Arise By Any Other Name

## Coffee Blood

I wake dazed. The coffee comes out of the percolator like out of a vein and looks like liquid rust. It smells of gasoline—the smell through the worn down seal of a gas station pump, through lips like Victorian cuffs. This is how I keep waking.

Already standing in the kitchen. I wake incensed, in sea, into the wet insomnia of caffeine. I do not wake: I am rebeginning. I am pulled by the waking world, drawn as by something celestial and dense into the punctual periodicity of higher-order bodies. Into indulgent regulated time. Into sleep. Into wake.

In Diebenkorn's coffee, she sits beside a sky so close to blue it'll have you believe that colors are the tendencies not the guarantees of light. Because this is Diebenkorn's gift, a green room that isn't green—is instead the color of room. And she is around her cup like a window. Though she has yet to sip—it is only smell, the warm hot breath from the tilted ellipse lips. Coffee, that blood of blood! The cup a circuitless heart from which the river water, making it past all the drinkers and the sun and the stagnant pools, reaches at last the sea.

The cup already against my lips, I feel as though I am being recalled—not as though out of a dream but as though the dream were the one pulling and stronger and all the stronger for being opposed.

I stare at the underside of my wrists like I am looking for the opposite of time, but what I like is the plough lines of my veins; these secondary satellite hearts thrumming and auxiliary and I feel the warmed cup under my palms and it feels very much like I am holding something alive. And I pour the cup into my lips.

Coffee is not, as they will try to have you believe, the antithesis of sleep. For to drink coffee is to awake, which means to invent a sleep from which to rise. An imaginary repose, which is coffee, and its shedding (as of a coat), which is also coffee. But this, coffee as some comprehensive, broad-sweeping allegory, is insufficient. Coffee is subtler, too: the slight accents of life, liquid moorings without which "being" is a sentence where the letters have lost their ears, stems, bars, accents—an austere, ambiguous thing. Language in fall, where the letters have lost their leaves.
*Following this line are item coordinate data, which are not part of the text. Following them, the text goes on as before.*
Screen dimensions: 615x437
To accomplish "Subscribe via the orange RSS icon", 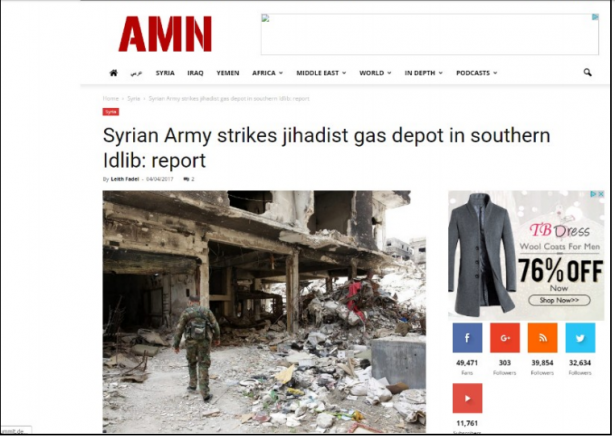I will click(542, 338).
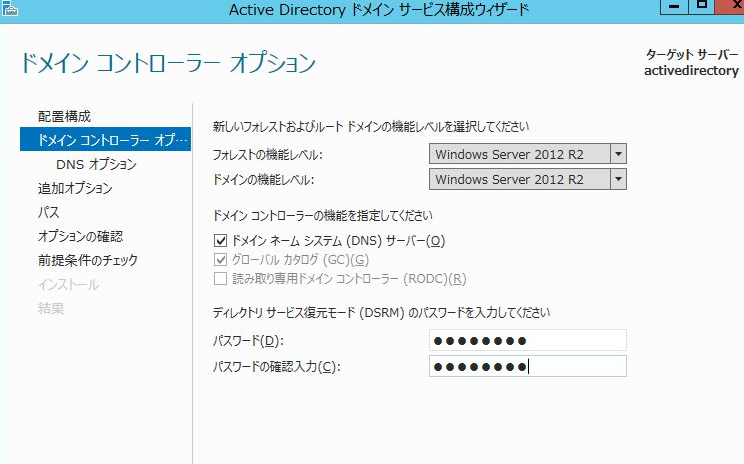Click the 結果 step in sidebar

[x=51, y=308]
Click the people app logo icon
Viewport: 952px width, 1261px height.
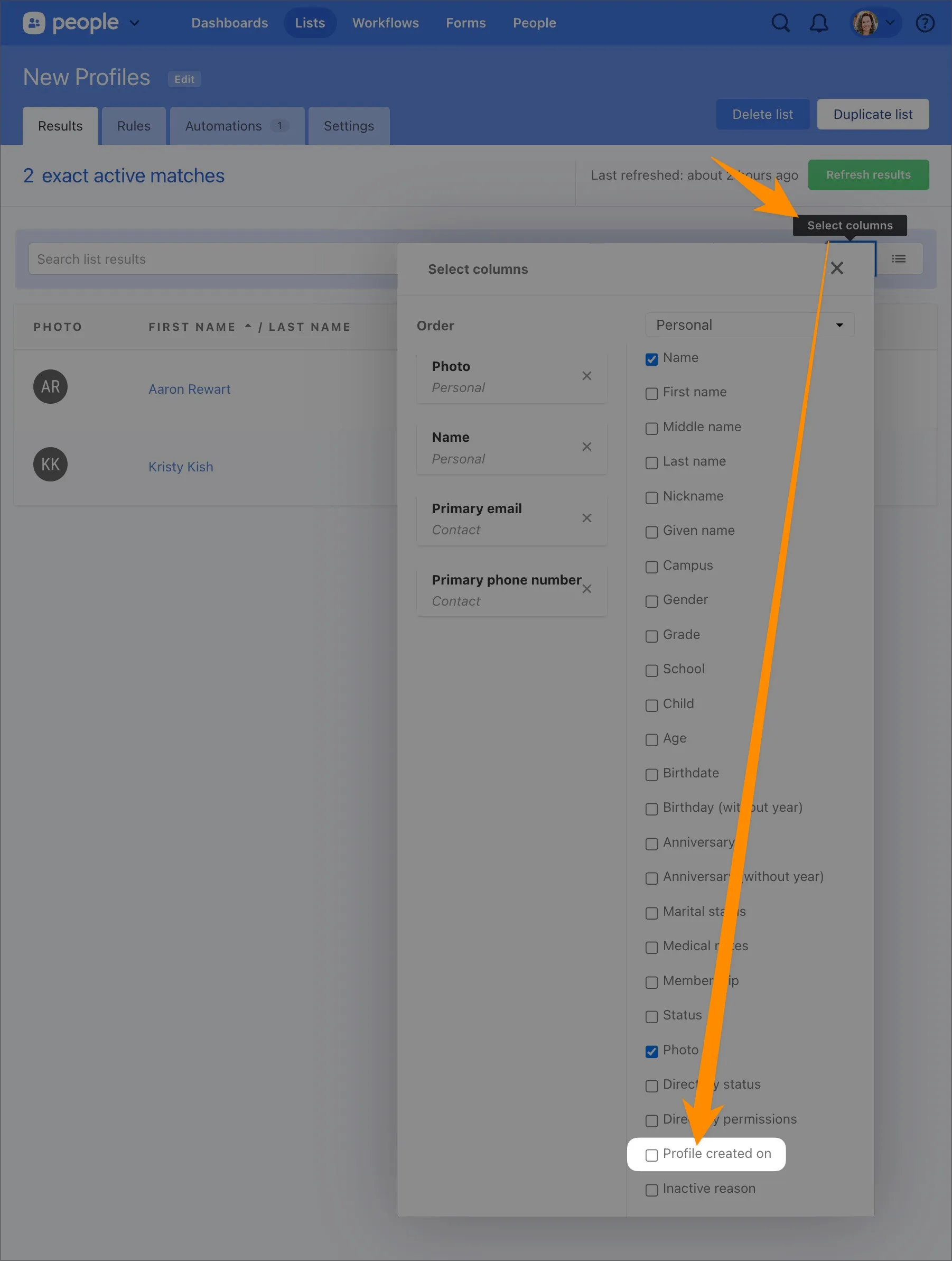tap(34, 23)

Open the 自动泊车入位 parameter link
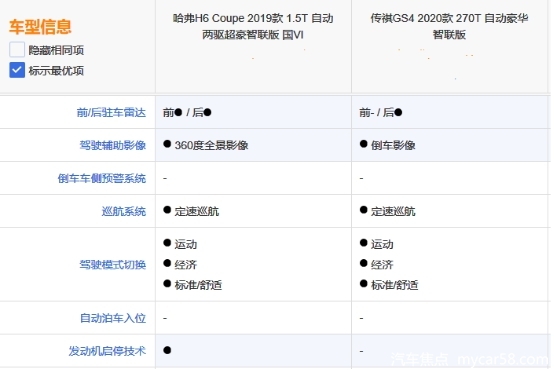[x=113, y=318]
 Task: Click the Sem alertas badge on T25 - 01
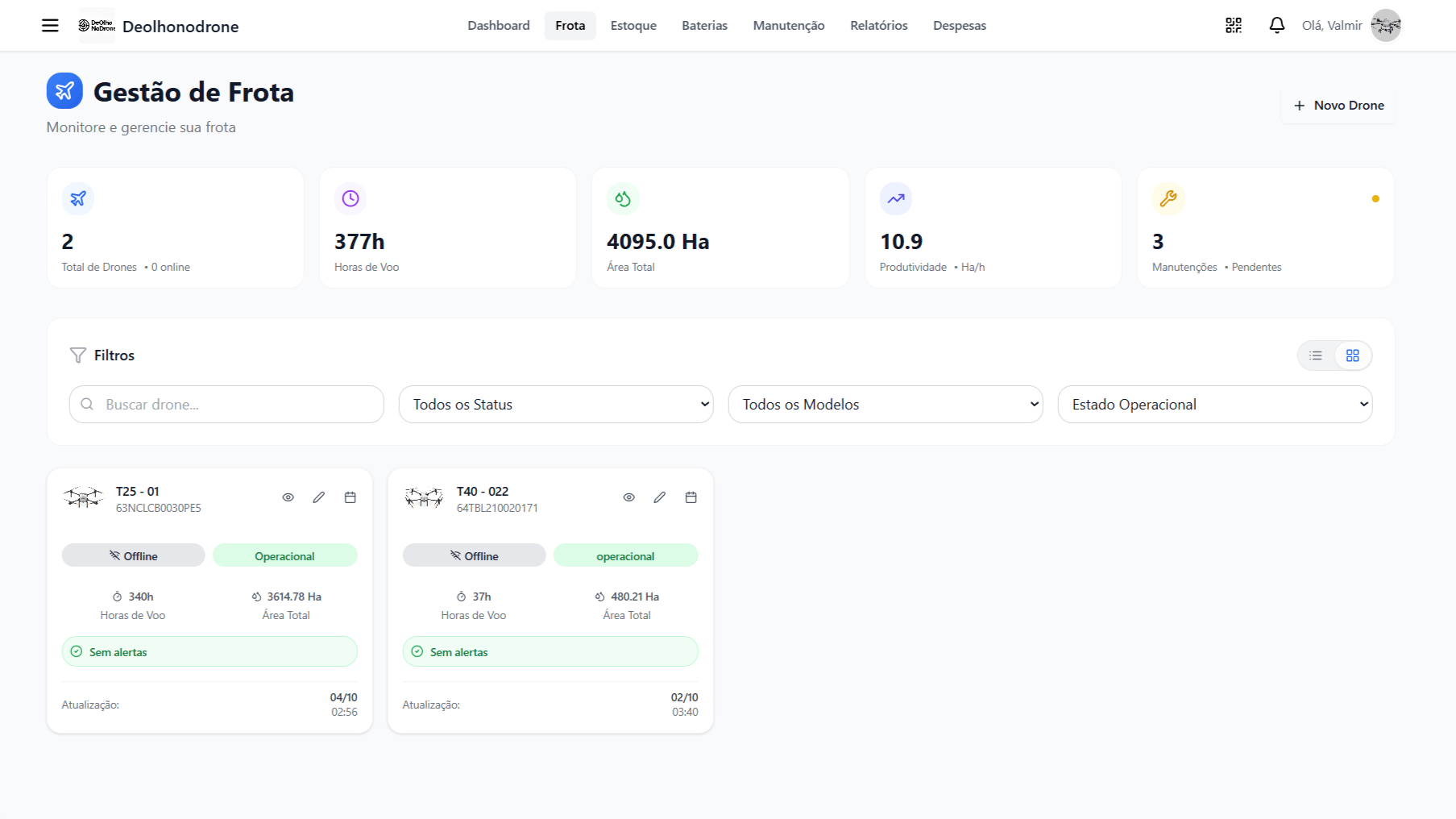[209, 652]
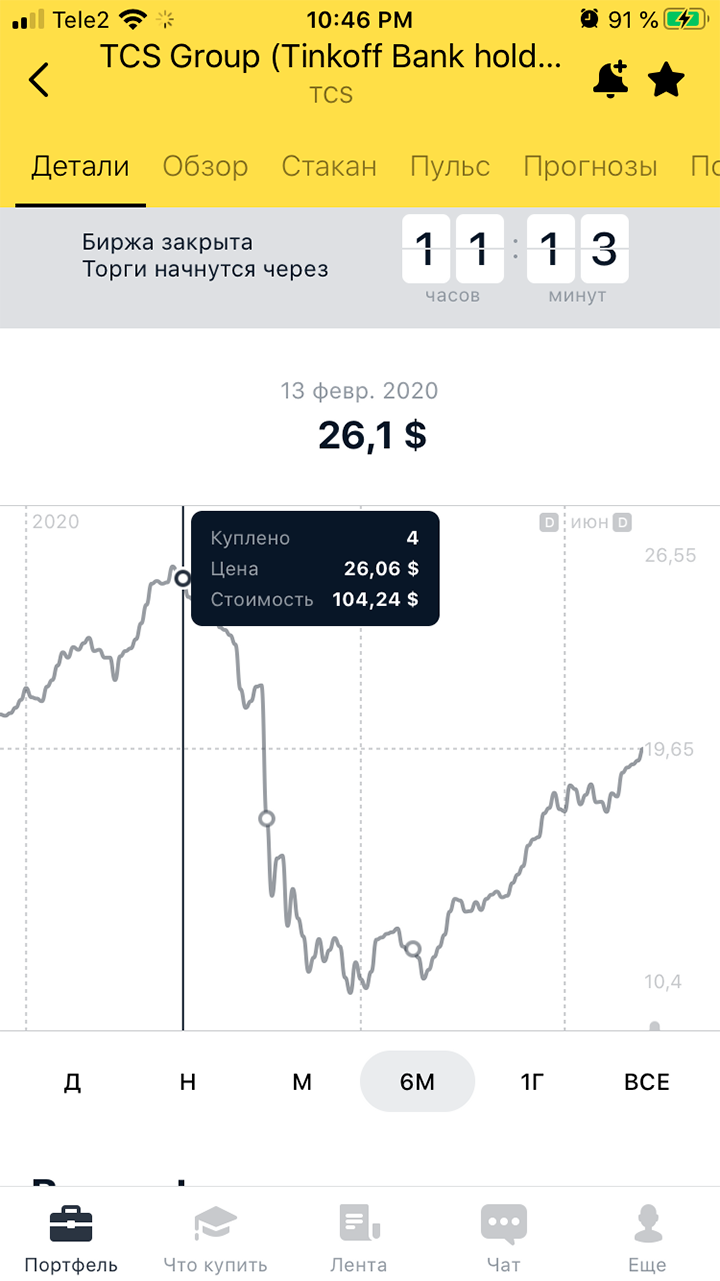Open the Пульс tab
This screenshot has height=1281, width=720.
click(x=450, y=166)
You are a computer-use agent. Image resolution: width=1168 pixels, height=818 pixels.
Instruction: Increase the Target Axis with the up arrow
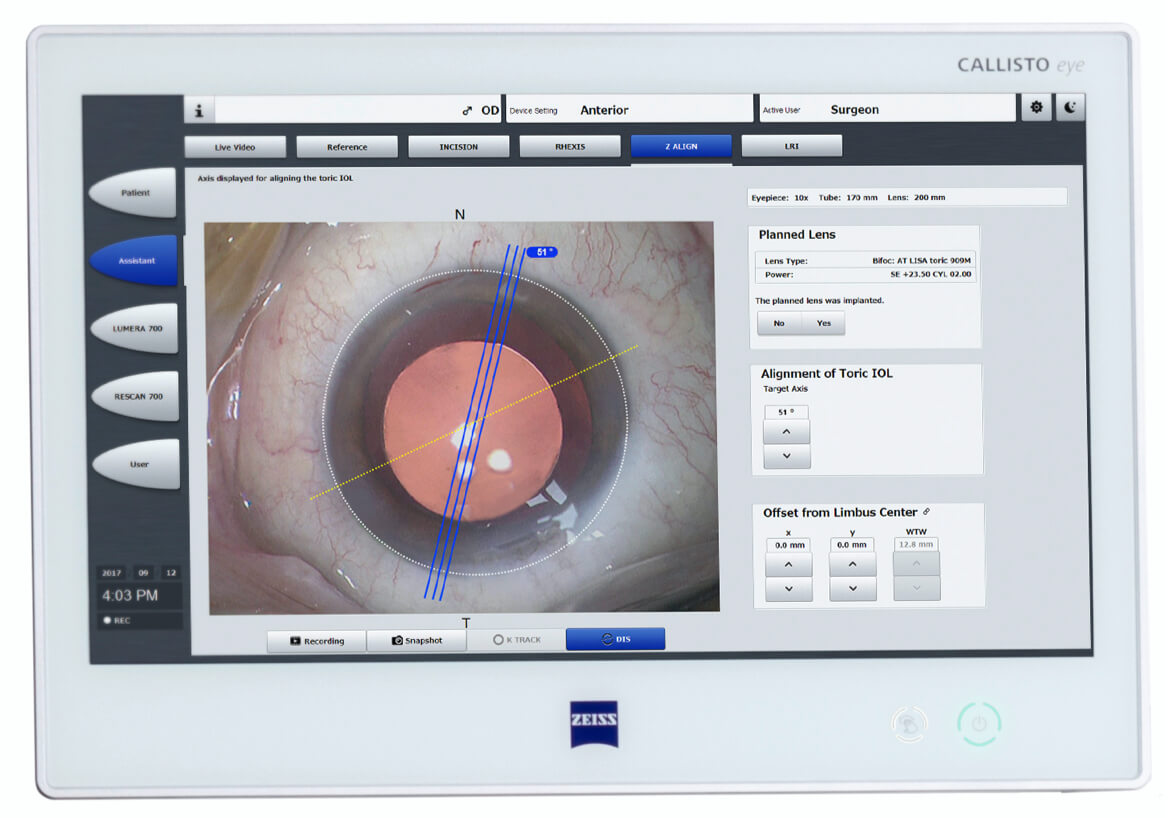[787, 431]
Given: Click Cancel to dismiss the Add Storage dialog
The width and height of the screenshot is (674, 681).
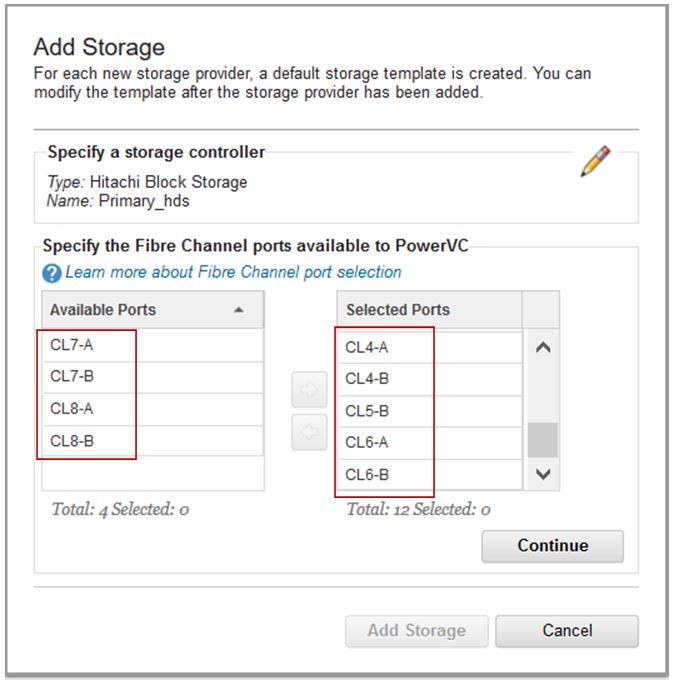Looking at the screenshot, I should pyautogui.click(x=567, y=631).
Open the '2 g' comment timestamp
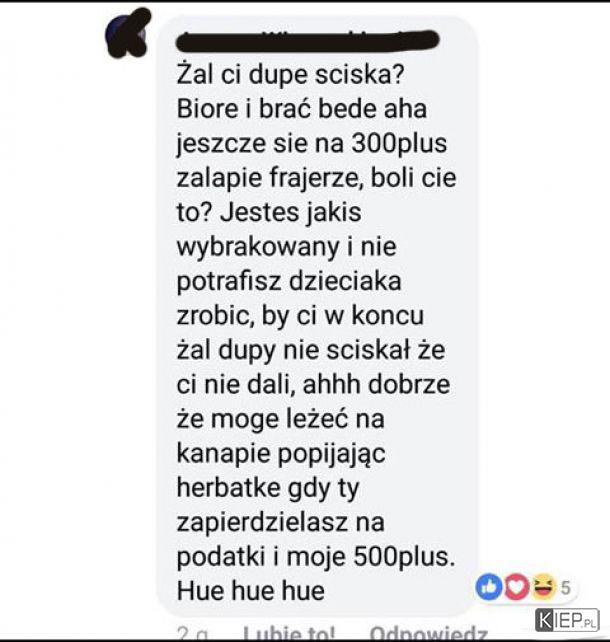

In Diebenkorn's coffee, he sits. He stirs his cup with a spoon the color of his blue suit. He stares out with his no-eye eyes, into himself. Give him more than those suggestions of eyes, and we might feel like he belonged to us; we might see his eyes look past us and think ourselves capable, too, of sitting and looking past things. And so, he would no longer have been stirring his cup, sitting in the early morning, staring at nothing in particular. We would have liked, too much, to take his eyes for our own.